Extracted records.
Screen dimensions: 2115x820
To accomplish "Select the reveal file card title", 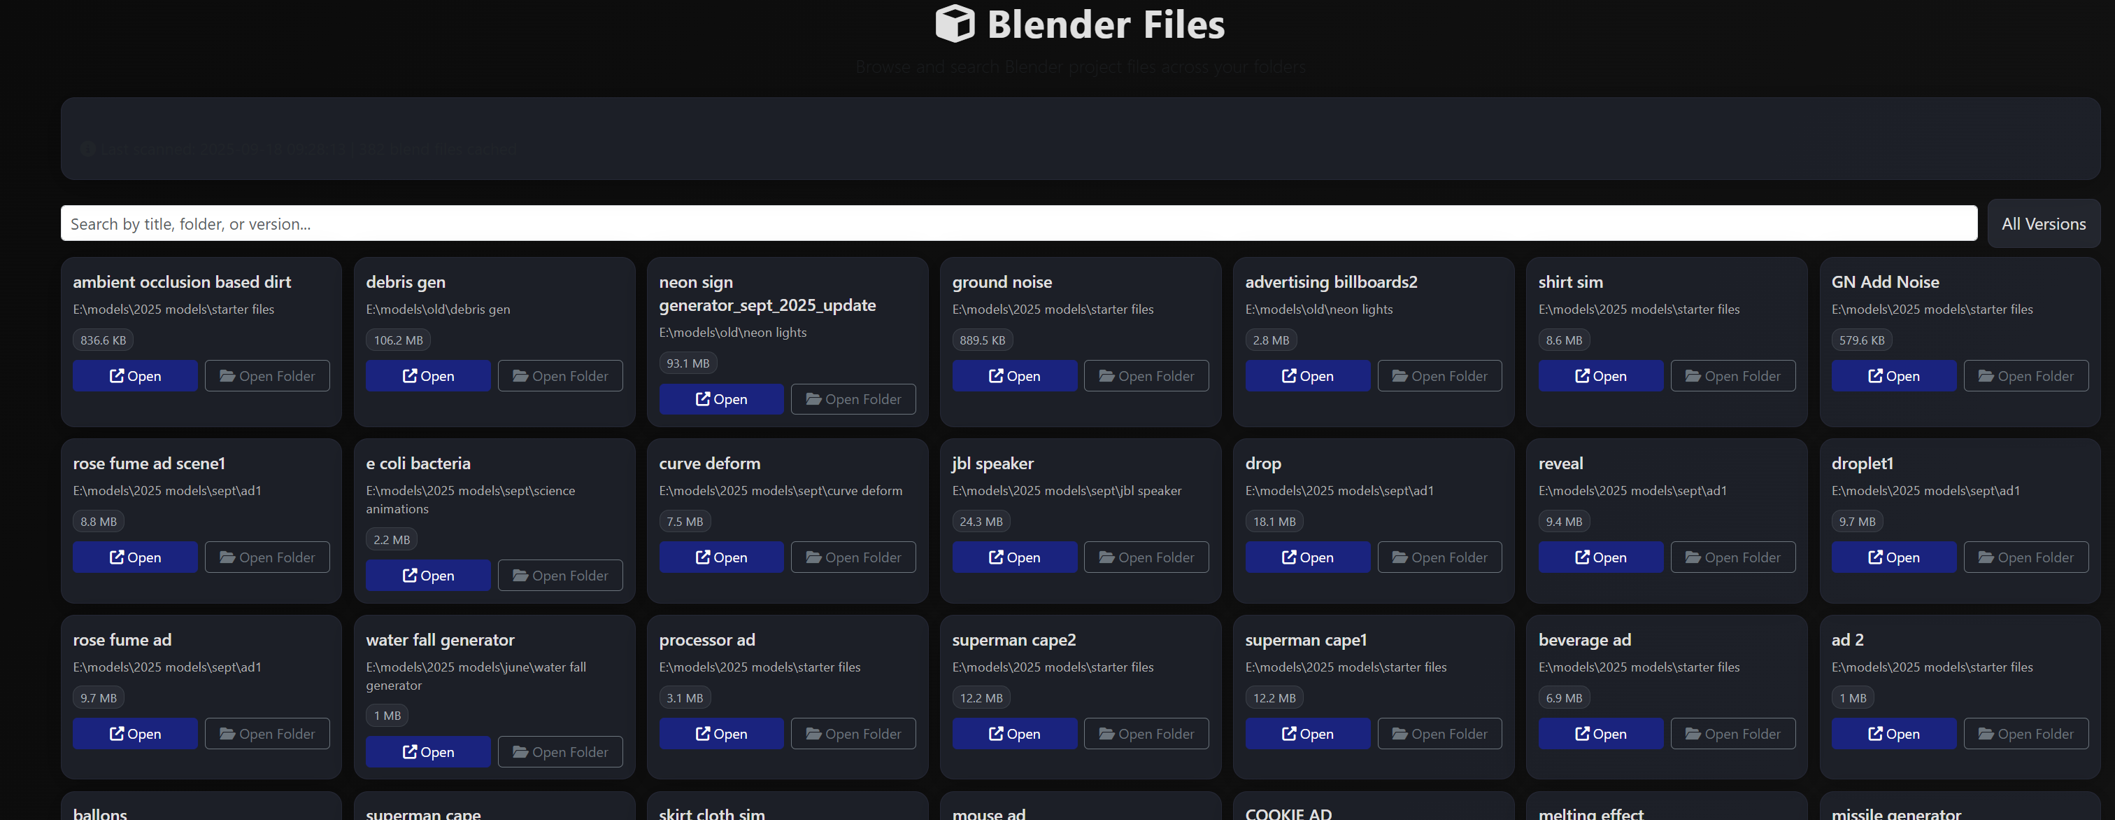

==

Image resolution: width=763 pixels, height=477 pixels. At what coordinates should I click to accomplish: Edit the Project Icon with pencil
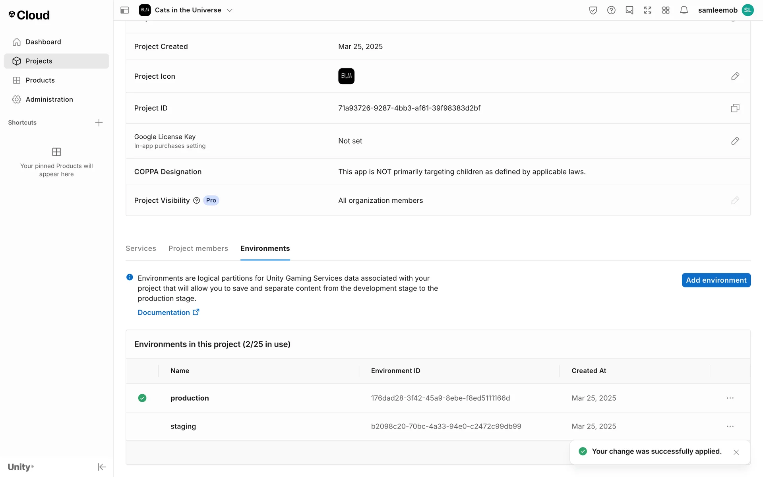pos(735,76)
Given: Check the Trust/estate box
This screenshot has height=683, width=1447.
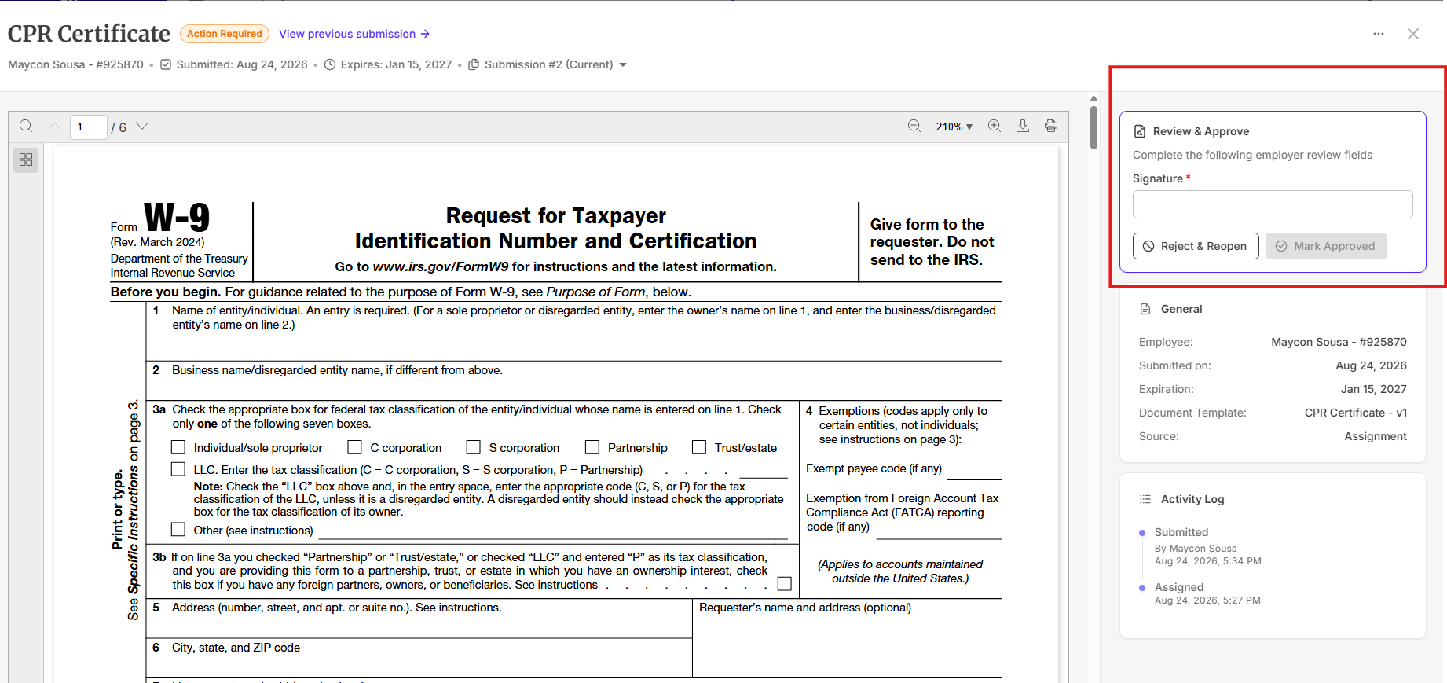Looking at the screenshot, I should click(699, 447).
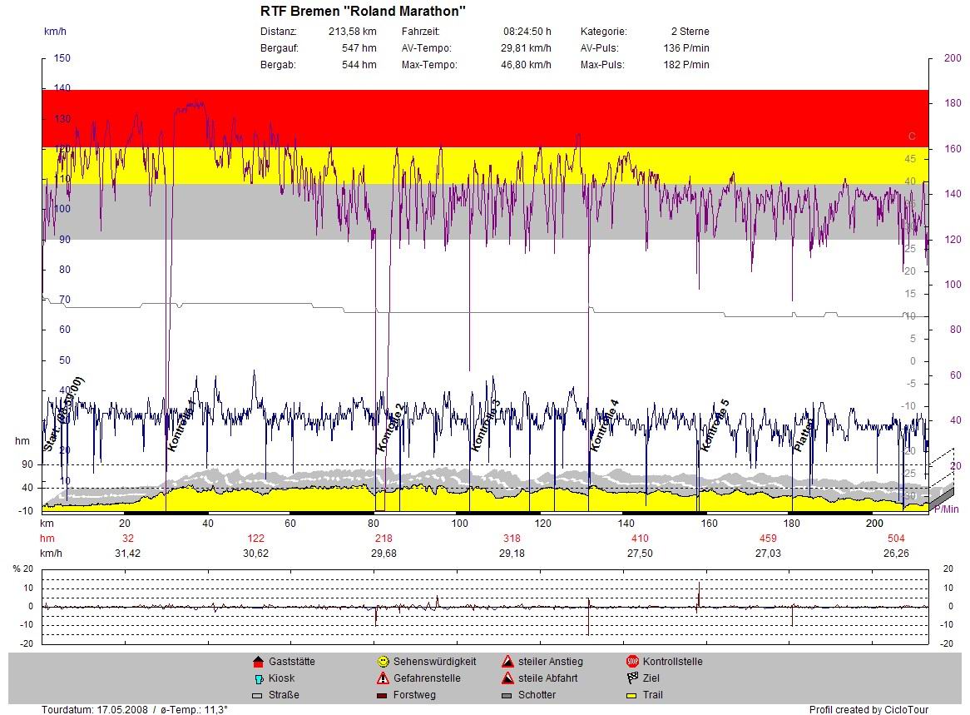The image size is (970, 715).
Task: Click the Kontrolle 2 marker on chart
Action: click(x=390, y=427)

The problem.
Could you replace "Project Icon" with "Project Logo" in the stretch of the data above from the line containing "Image resolution: width=763" through the line containing "pos(735,76)", changing nothing else and leaving out the pictures?

The response.
Image resolution: width=763 pixels, height=477 pixels. At what coordinates should I click to accomplish: Edit the Project Logo with pencil
pos(735,76)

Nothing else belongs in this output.